Das Urteil: «Mehr Freizeit, weniger Akten»

  19.12.2024 Rheinfelden

Gerichtspräsidentin Regula Lützelschwab feierlich verabschiedet

Während fast 21 Jahren war Regula Lützelschwab geschäftsführende Präsidentin des Bezirksgerichts Rheinfelden. Über 16 500 Fälle sind in dieser Zeit über ihren Schreibtisch gegangen. Jetzt freut sie sich auf den Ruhestand.

Valentin Zumsteg

Es ist nicht übertrieben, wenn man von einer Ära spricht. Während 33 Jahren hat Regula Lützelschwab für den Kanton Aargau gearbeitet, davon fast 21 Jahre als geschäftsführende Gerichtspräsidentin am Bezirksgericht Rheinfelden. Sie war die erste Frau in diesem Amt. Am Montagabend ist sie von Kolleginnen und Kollegen, Anwältinnen und Anwälten sowie weiteren beruflichen Weggefährten in den Ruhestand verabschiedet worden. «Es war eine spannende und interessante Zeit», sagte die 64-Jährige.

«Das war ein Stahlbad»
Am 1. Februar 2004 hat sie die Arbeit als Gerichtspräsidentin in Rheinfelden begonnen; sie war damals in dieser Funktion allein. Seither gab es viele Veränderungen. Heute verfügt das Bezirksgericht über drei Präsidien. «Der Umfang der Fälle hat in den letzten Jahren deutlich zugenommen», erzählt Lützelschwab. Reichten zu Beginn ein paar Sätze zur Urteilsbegründung, braucht es heute mehrere Seiten dafür.

Unvergessen ist ihr der spektakulärste Fall in ihrer Karriere. Es ging um den Mord an einer 38-jährigen Frau und Mutter in Rheinfelden. Sie war von ihrem Ehemann erwürgt worden, der sich 2009 vor Gericht verantworten musste. Er wurde schuldig gesprochen. «Das war ein Stahlbad. Bei einem solchen Fall lernt man viel und man spürt die Verantwortung, die man als Richterin trägt», sagte Regula Lützelschwab gegenüber der NFZ. Sie bedankte sich bei allen Kolleginnen und Kollegen sowie bei den Mitarbeitenden. «Ich freue mich, dass ich die Verantwortung so lange tragen durfte.» Im laufenden Jahr musste sie aus gesundheitlichen Gründen während rund zweieinhalb Monaten pausieren und eine Therapie beginnen, die erfreulicherweise gut anschlägt. Sie ist an chronischer lymphatischer Leukämie erkrankt. Heute gehe es ihr dank Medikamenten deutlich besser.

«Keine Zeit für Skandale»
«Wir dürfen eine verdiente Gerichtspräsidentin in den Ruhestand entlassen», erklärte Viktor Egloff, Oberrichter und Präsident der Aargauer Justizleitung. Drei Dinge haben ihn bei Regula Lützelschwab beeindruckt: «Sie ist immer sehr fokussiert, wenn sie an etwas arbeitet. Ihre Türen stehen immer offen, sie ist hilfsbereit», schilderte er. Als Drittes fügte er schmunzelnd hinzu: «Sie war der erste Mensch beim Gericht Aargau, der über ein Stehpult verfügte.» Wie Egloff schilderte, gingen seit 2004 rund 16 500 Fälle über ihren Schreibtisch. «Da ist keine Zeit geblieben für Skandale.» Er verhehlte aber auch nicht, dass das Bezirksgericht Rheinfelden in den vergangenen Jahren mit Problemen zu kämpfen hatte, die «Performance» liess etwas zu wünschen übrig. «Das Gericht ist noch nicht über dem Berg, aber die Weichen sind gestellt.»
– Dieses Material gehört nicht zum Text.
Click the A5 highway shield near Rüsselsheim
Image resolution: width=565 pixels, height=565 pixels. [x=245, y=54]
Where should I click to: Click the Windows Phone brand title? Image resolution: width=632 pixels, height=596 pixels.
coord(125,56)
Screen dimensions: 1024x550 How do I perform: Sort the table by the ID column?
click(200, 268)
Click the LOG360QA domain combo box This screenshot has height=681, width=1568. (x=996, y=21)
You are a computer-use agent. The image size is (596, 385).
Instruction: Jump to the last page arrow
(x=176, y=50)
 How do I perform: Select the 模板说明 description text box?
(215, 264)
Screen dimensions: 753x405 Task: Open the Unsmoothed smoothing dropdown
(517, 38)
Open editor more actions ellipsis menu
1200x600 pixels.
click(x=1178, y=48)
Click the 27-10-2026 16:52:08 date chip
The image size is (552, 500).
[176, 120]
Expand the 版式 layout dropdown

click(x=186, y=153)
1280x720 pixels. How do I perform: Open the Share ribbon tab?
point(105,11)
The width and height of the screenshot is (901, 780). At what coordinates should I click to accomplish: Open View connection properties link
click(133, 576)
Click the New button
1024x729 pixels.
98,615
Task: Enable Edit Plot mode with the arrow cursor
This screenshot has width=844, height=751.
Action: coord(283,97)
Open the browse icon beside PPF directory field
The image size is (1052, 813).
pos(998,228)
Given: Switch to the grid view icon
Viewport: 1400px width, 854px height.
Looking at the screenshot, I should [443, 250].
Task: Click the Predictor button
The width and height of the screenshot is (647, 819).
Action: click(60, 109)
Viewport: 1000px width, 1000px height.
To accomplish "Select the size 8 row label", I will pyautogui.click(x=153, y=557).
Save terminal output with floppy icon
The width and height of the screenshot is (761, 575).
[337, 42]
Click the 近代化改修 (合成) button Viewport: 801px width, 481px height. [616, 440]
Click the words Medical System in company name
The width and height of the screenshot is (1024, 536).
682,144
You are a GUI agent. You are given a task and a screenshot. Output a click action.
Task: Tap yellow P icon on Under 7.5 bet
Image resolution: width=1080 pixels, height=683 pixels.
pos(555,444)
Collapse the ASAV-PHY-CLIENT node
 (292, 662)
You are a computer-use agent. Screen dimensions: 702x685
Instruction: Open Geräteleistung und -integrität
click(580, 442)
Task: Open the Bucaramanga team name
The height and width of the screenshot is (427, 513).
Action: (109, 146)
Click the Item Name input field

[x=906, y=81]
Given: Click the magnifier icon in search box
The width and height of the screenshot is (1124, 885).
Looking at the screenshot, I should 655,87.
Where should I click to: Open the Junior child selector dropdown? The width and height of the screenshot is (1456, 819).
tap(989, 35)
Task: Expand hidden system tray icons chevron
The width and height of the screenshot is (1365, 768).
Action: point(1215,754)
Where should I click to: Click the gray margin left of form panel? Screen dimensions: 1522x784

Mit Blick auf den bevorstehenden Ruhestand fasste Egloff ein klares Urteil für Regula Lützelschwab: «Mehr Freizeit, weniger Akten. Dagegen gibt es kein Rechtsmittel.» Lob gab es auch von Anwaltsseite: «Sie hat jeden Fall sehr souverän gemeistert. Regula Lützelschwab kann stolz sein auf ihre Arbeit am Bezirksgericht», sagte Rechtsanwalt Valentin Müller gegenüber der NFZ.

Jetzt geht diese Ära zu Ende. Voraussichtlich morgen Freitag wird sie ihren letzten Arbeitstag haben. Nachfolger als geschäftsführender Gerichtspräsident w ird Björn Bastian. Angesprochen auf ihre Pläne, meinte Regula Lützelschwab: «Ich freue mich auf alles, was kommt. Zuerst werde ich ein bisschen durchschnaufen. Und ich möchte mein Golfspiel auf ein passables Niveau verbessern.»